Oberstar’s comments come as Delta has been rumored to be on the prowl for a merger partner and has been in contact with both Northwest and United.

One reason that airline mergers are difficult on airports is that combined airlines tend to redraw their service network, which can cause some airports to lose passengers and related revenue.

“We’ve had some concerns about the potential for airline consolidation particularly in 2008 — given some of the comments made by airline executives and Rep.
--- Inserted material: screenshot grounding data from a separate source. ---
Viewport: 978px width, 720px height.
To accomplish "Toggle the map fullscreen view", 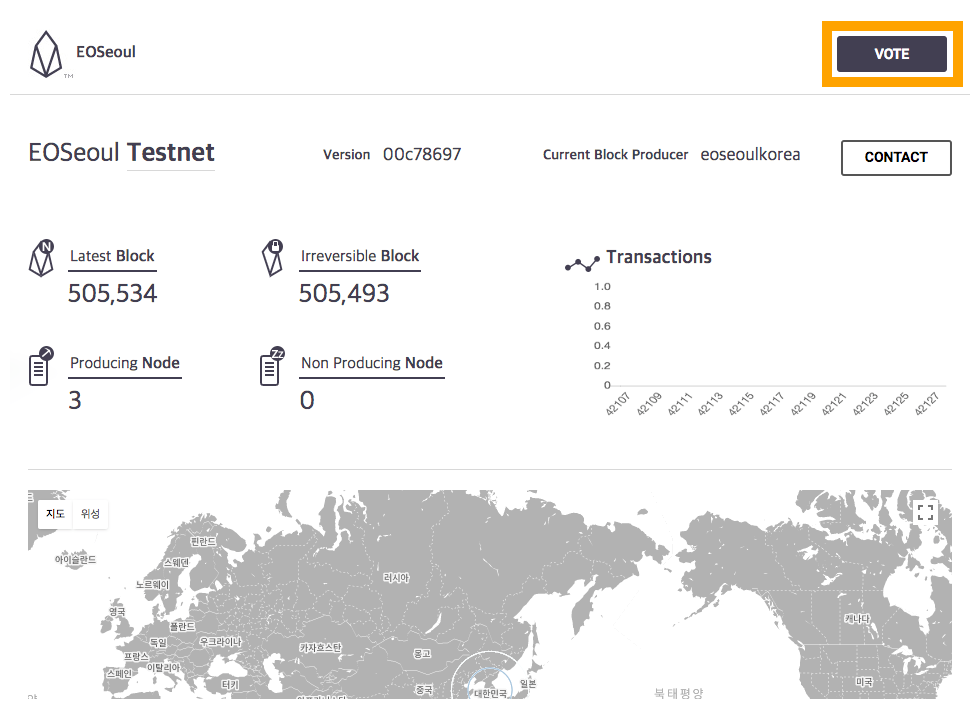I will click(925, 513).
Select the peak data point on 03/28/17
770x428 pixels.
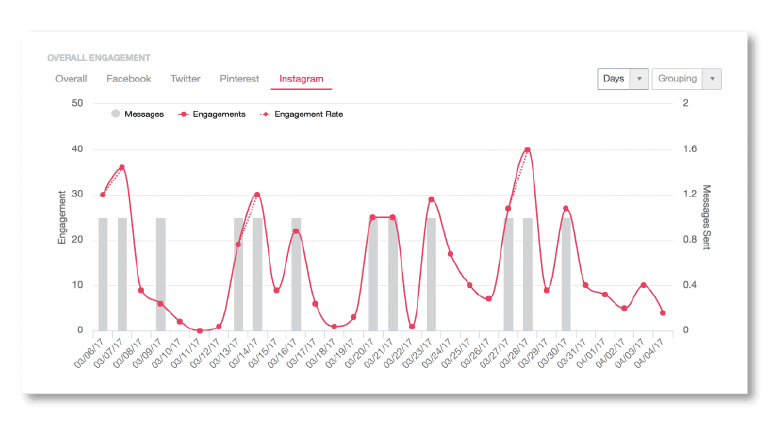(527, 150)
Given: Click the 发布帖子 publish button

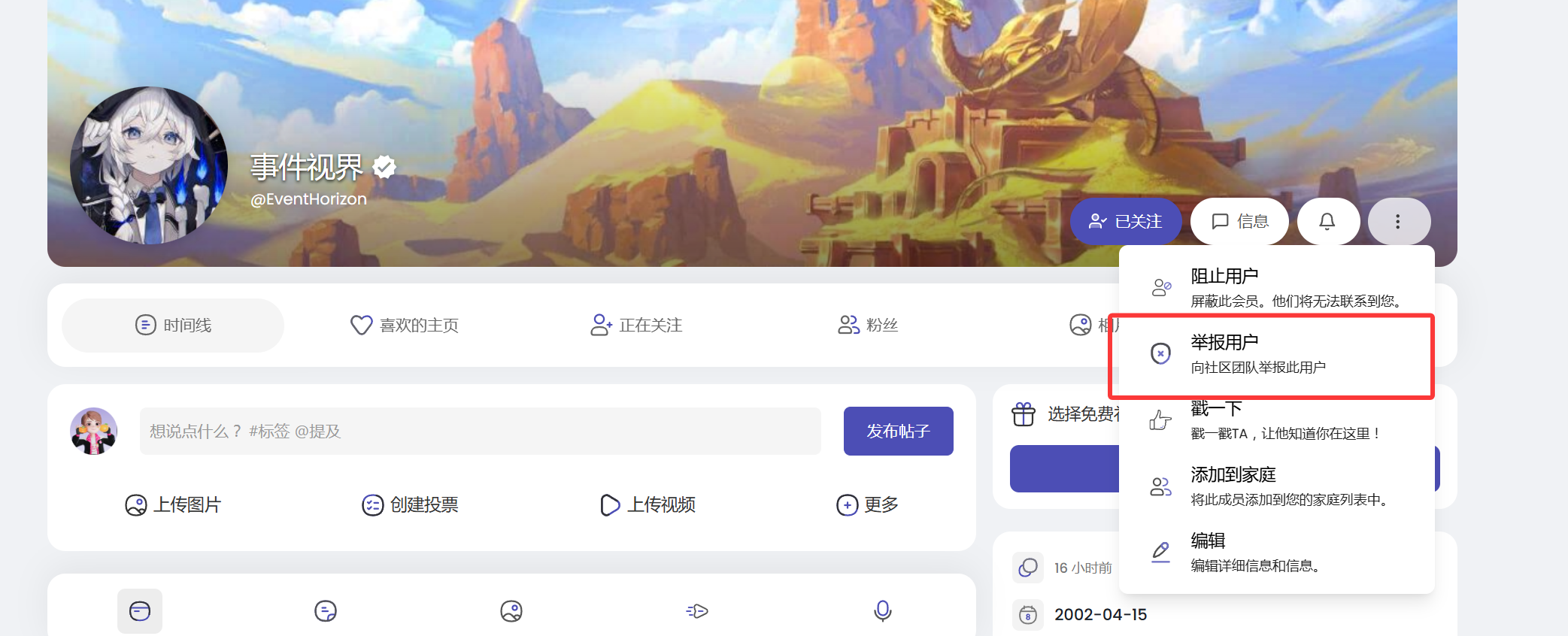Looking at the screenshot, I should [x=898, y=431].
Oberstar — because of the potential reduction in service at many airports,” Moody’s Investors Service analyst Kurt Krummenacker said yesterday. “Reduced service would reduce competition on many routes, would likely lead to increasing fares, which could then cycle into further reduced enplanements, which could have a potentially negative impact on airport revenues.”

Kurt Forsgren, an analyst with Standard & Poor’s, said that mergers are difficult for airports, but that it is also important for airlines to be financially healthy, since airports depend on airlines to pay rents and charges, which airports pledge to repay debt.

“Clearly, to the extent that you have airlines that combine operations and the net effect are efficiencies that result in reductions of service levels, that can negatively affect airports,” Forsgren said. However, “in the grand scheme of things it does no one any good to have airlines that are not solvent.”

Meanwhile, Oberstar said that he hopes to include $15 billion in funding for road, transit, rail, and wastewater projects in a second economic stimulus package, which has been called for by some lawmakers. The House yesterday passed a stimulus package that did not include any funding for infrastructure because experts have said that the economic benefits of road building and similar projects do not materialize quickly enough.

“We have put together …f or the Democratic leadership a $15 billion baseline package that would include investment in about 2,600 surface transportation projects that are designed, engineered, are ready to go; within 90 days you can have people on the job, working,” Oberstar said.

However, it is unclear if there will be second stimulus. Oberstar said that he has had conversations with the House Speaker Nancy Pelosi, D-Calif., about a second package, but that he has been given no assurances on the matter. He said he plans to make the case again for infrastructure funding in a second package in meetings with Democratic leaders on Wednesday and Thursday.